Косвенные источники второй половины XIX в., свидетельствуют об активном бытовании преданий о заводчиках-крепостниках на Среднем горнозаводском Урале. Вполне вероятна активизация их именно после отмены крепостного права. Хотя и была «волчьей» (Д. Н. Мамин-Сибиряк) полученная рабочими воля, в сравнение с тяжестью крепостного положения она не шла. «По закону рабочий Урала из крепостного (на частных заводах)... превращался в юридически сводную и независимую личность. Его уже нельзя было продавать и покупать, он мог владеть движимым и недвижимым имуществом, предъявлять иски, заниматься торговлей, промыслами и, что самое важное, имел право свободно продавать свою рабочую силу как товар». Вместе с тем, закон предусматривал «во всех тонкостях... различные наказания, рассчитанные на удержание рабочих в безграничном повиновении» (Ф.С. Горовой. Об особенностях отмены крепостного права на горных заводах Урала. – В сб.: Из истории Урала. Свердловск, 1960, стр. 177-179). Полученная по реформе свобода была мало ощутима, так как жизненная практика расходилась с юридическими нормами. И все же уральский рабочий вышел из военно-крепостного состояния, рождался рабочий класс пореформенного капиталистического Урала.
Общественная атмосфера была особенной. Факт падения крепостного права шевелил, волновал горнозаводское население. В обстановке интенсивной духовной жизни, жажды деятельности, поисков выхода предания о крепостном праве, о заводчиках, распоряжавшихся жизнью и смертью рабочих, способствовали действительному формированию и утверждению личности человека труда. Позитивный исторический опыт, содержавшийся в преданиях, воспитывал в новом поколении веру в народ, вынесший лютые времена дореформенных заводчиков, питал настроения социального реванша, звал к борьбе. В этом проявлялась общественно-эстетическая функция преданий о заводчиках Демидовых в пореформенное время.
Вас. Ив. Немирович-Данченко, побывавший на горнозаводском Урале в 1875 г., отмечает, прежде всего, множество преданий, связанных с Невьянской наклонной башней:
«Легенды — остались в народной памяти, и народ упорно связывает их с этой старою башней; народ говорит о ней то, что не скажут выходцы с того света, народу каждое пятно на этих онемевших стенах кажется следами убийств, каждый загадочный шум в стене — стонами когда-то замученных в каменных мешках жертв; вой в верхних галереях — воплями их: «В подвалы-то уже лучше не ходите!
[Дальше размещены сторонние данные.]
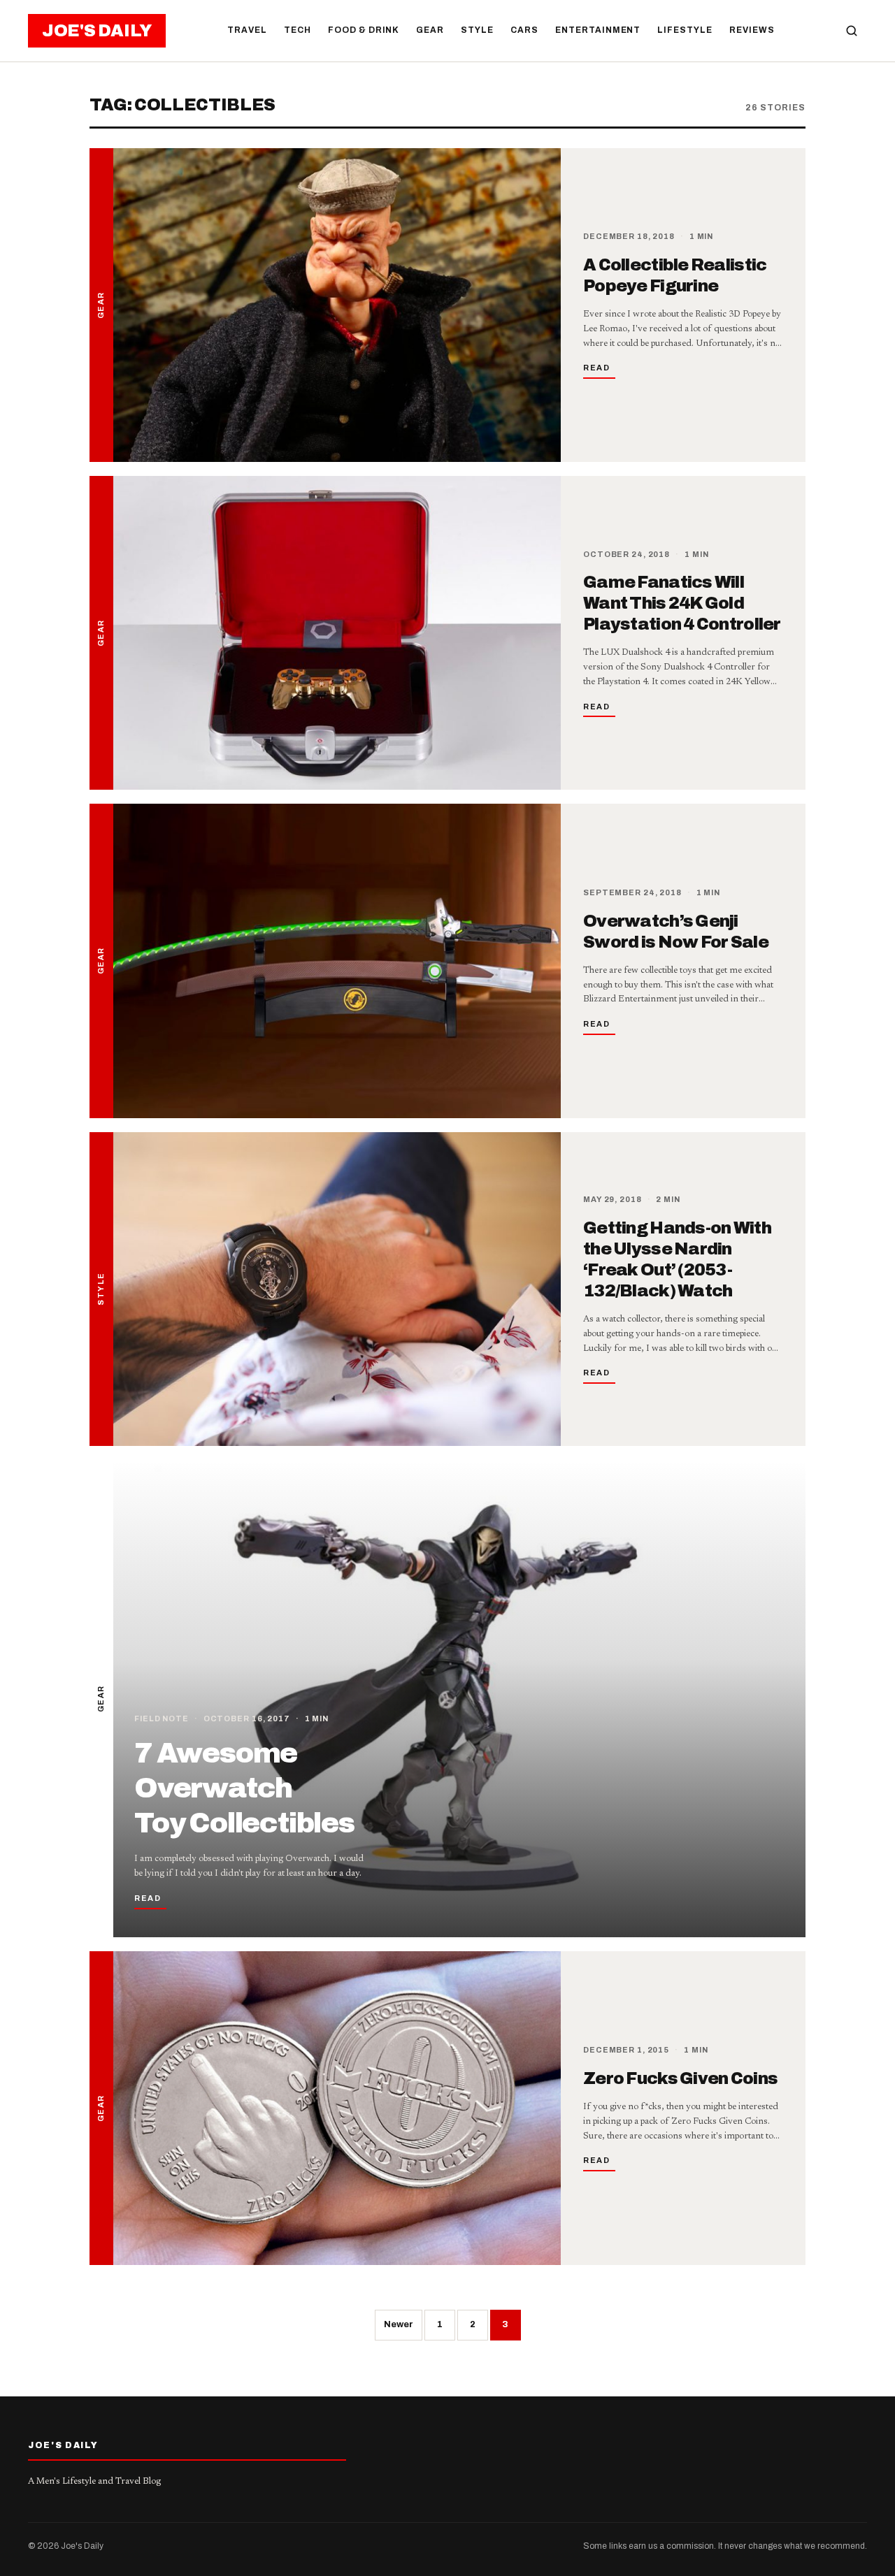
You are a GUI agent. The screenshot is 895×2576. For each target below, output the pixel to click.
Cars (524, 30)
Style (477, 30)
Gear (430, 30)
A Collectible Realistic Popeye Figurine (674, 275)
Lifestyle (685, 30)
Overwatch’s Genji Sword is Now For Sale (675, 931)
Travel (247, 30)
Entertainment (597, 30)
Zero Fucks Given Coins (680, 2078)
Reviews (752, 30)
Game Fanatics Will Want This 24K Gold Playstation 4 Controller (682, 603)
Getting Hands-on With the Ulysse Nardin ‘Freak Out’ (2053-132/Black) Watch (677, 1259)
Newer (398, 2324)
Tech (297, 30)
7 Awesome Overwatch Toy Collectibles (244, 1788)
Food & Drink (364, 30)
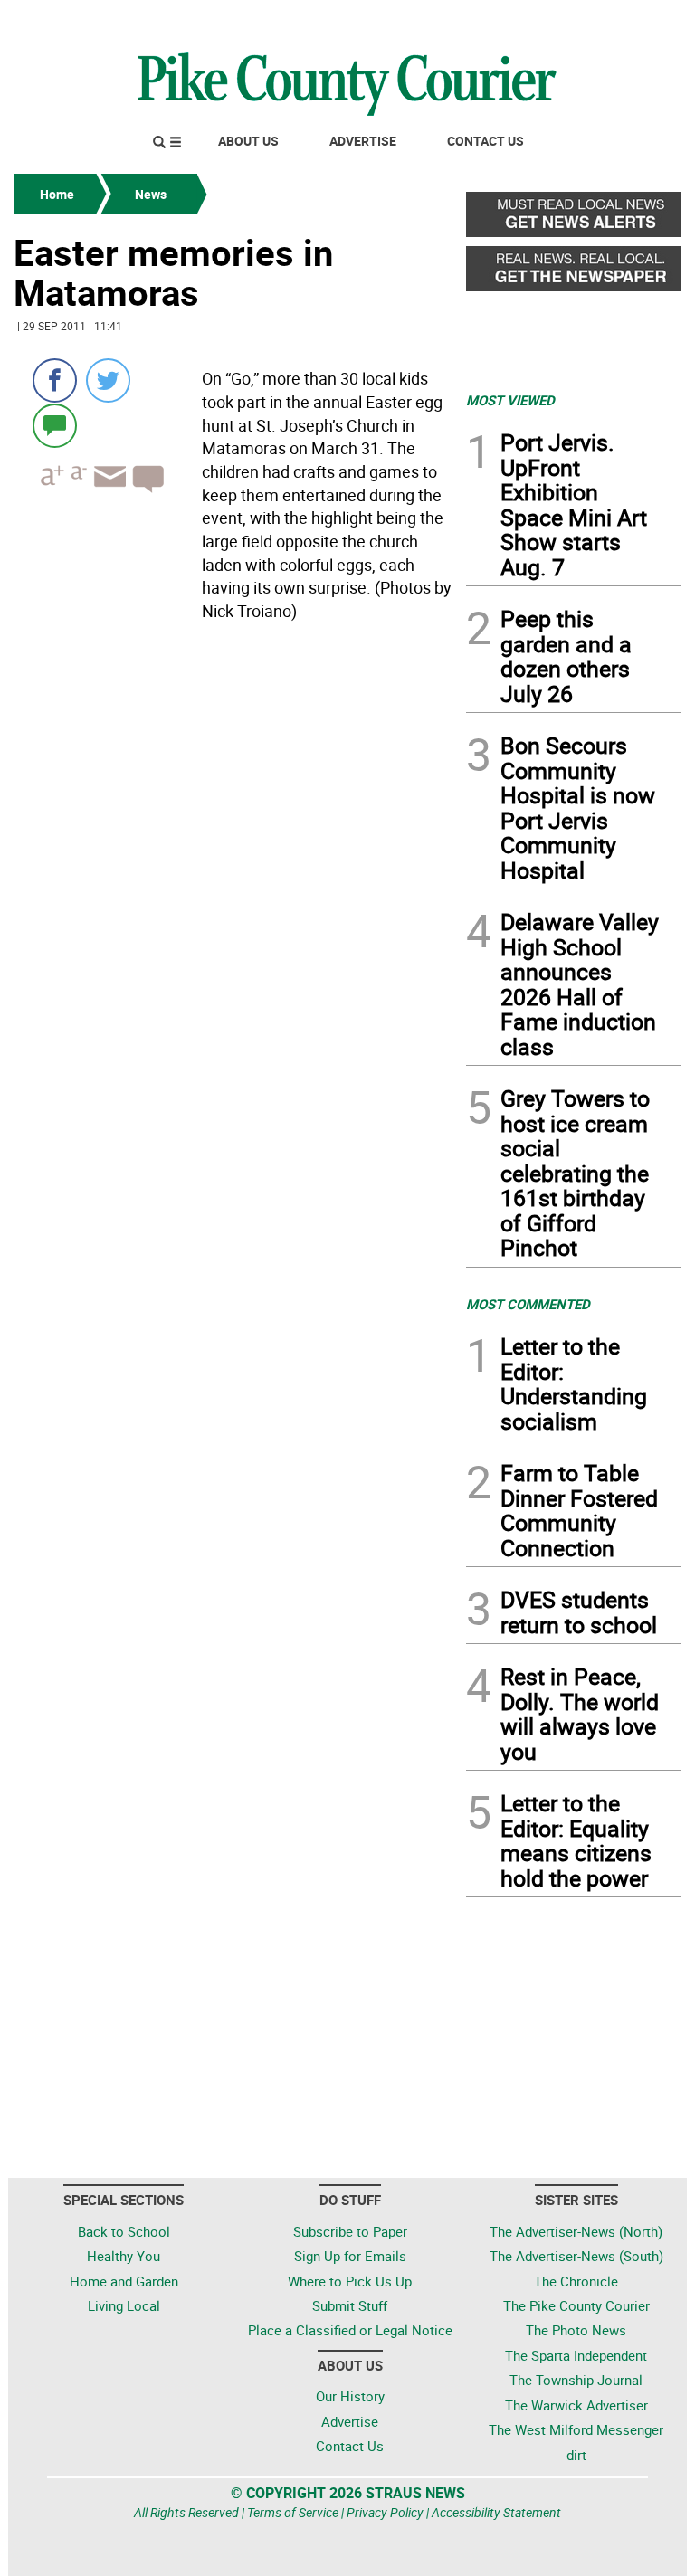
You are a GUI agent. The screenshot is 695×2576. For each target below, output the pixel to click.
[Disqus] (234, 877)
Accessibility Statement (496, 2512)
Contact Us (485, 140)
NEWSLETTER (535, 21)
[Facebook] (55, 380)
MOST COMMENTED (528, 1304)
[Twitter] (108, 380)
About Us (248, 140)
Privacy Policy (385, 2512)
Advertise (362, 140)
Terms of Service (292, 2512)
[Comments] (55, 425)
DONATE (637, 21)
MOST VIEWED (510, 400)
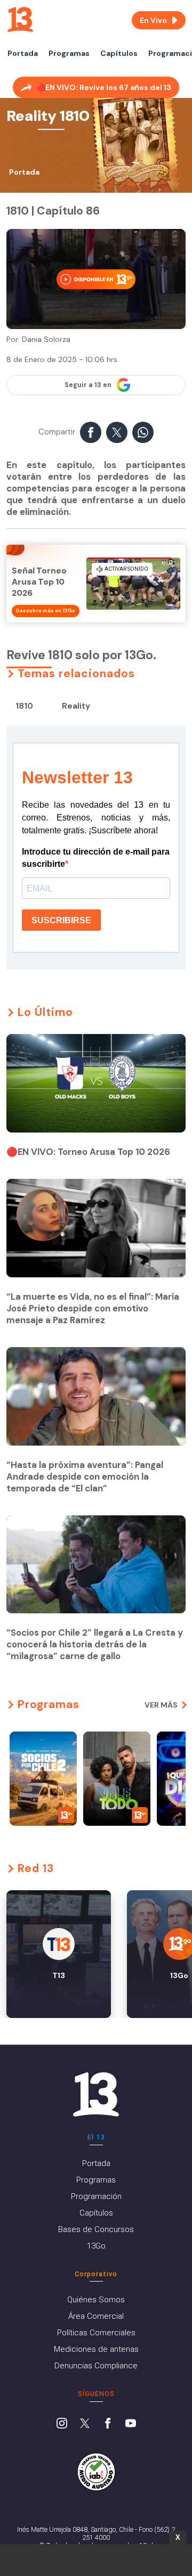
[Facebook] (107, 2424)
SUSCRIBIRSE (61, 920)
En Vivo (153, 20)
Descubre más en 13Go (45, 611)
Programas (69, 53)
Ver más (161, 1705)
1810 (24, 706)
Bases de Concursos (96, 2229)
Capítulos (119, 53)
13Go (96, 2246)
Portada (22, 53)
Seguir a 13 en (88, 385)
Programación (96, 2196)
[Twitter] (84, 2424)
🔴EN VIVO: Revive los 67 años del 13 (103, 87)
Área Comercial (96, 2316)
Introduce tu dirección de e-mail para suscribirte (96, 857)
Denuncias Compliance (96, 2365)
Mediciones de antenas (96, 2349)
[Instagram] (62, 2424)
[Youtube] (130, 2424)
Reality (76, 706)
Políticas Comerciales (96, 2332)
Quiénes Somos (96, 2299)
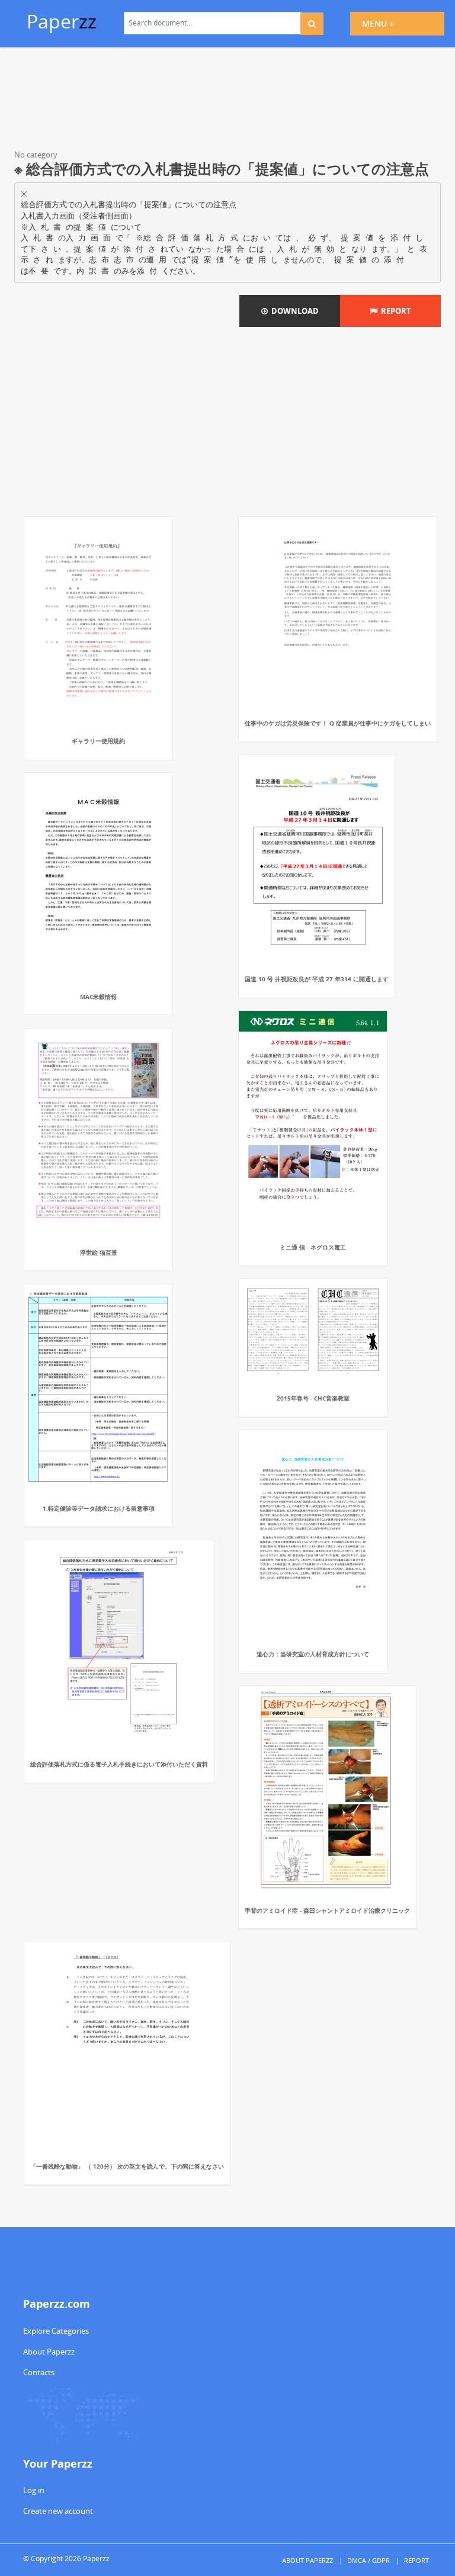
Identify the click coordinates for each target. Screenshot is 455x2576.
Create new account (58, 2511)
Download (293, 311)
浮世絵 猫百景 (98, 1252)
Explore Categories (56, 2331)
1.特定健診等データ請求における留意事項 (99, 1508)
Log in (33, 2490)
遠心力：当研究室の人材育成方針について (313, 1654)
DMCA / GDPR (368, 2560)
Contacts (39, 2372)
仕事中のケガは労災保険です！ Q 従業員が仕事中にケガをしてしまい (338, 723)
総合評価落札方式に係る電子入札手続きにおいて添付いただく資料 (119, 1764)
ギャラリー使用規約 (98, 741)
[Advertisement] (227, 100)
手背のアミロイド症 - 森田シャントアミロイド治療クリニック (327, 1910)
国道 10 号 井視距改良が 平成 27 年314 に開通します (317, 979)
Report (394, 311)
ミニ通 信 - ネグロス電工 (313, 1247)
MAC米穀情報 (98, 997)
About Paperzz (49, 2351)
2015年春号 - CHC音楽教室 (313, 1398)
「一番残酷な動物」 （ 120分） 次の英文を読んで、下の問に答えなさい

Там страхи». Расспросите, какие страхи, — оказывавается, что белое мелькает в воздухе, чудятся скелеты, цепляющиеся по стенам, как цеплялись они, когда вода заливала эти подземелья; слышится стук костей по углам и традиционное бряцание цепей... На Урале всякий мальчик порасскажет вам о делах того минувшего, несчастного времени, которое до сих пор считают чуть ли не золотым веком» (Вас. Ив. Немирович-Данченко. Кама и Урал, стр. 367-368).
В очерках «Самоцветы» (1890) Д. Н. Мамин-Сибиряк упоминает о народных преданиях, связанных с историей создания башни и использования ее: «Какие-то подземные ходы, какие-то тайники и т. д.» (Д.Н. Мамин-Сибиряк. Статьи и очерки, стр. 258-259).
Сюжет о затоплении людей в подвалах Невьянской башни вводит в «Пермскую летопись» В. Н. Шишонко: «Теперь послушаем предание о том, как поступил заводчик, чтобы выпутаться из беды...». При передаче содержания рассказа Шишонко несколько раз упоминает «стариков-старожилов», рассказчиков; по всей вероятности, В. Н. Шишонко сам слышал рассказ от жителей горнозаводского Урала (В. Шишонко. Пермская летопись. Пятый период, ч. 3. 1702-1715. Пермь, 1889, стр. 49-50. Автор ссылается также на публикацию П. Вологдина в «Пермских губернских ведомостях» за 1880 г.). В 1914 г. П. П. Семенов-Тяншанский отметил, что Невьянская башня «вызывает целый ряд легенд и ужасных о ней преданий» (П.П. Семенов-Тяншанский. Россия, т. 5, стр. 410).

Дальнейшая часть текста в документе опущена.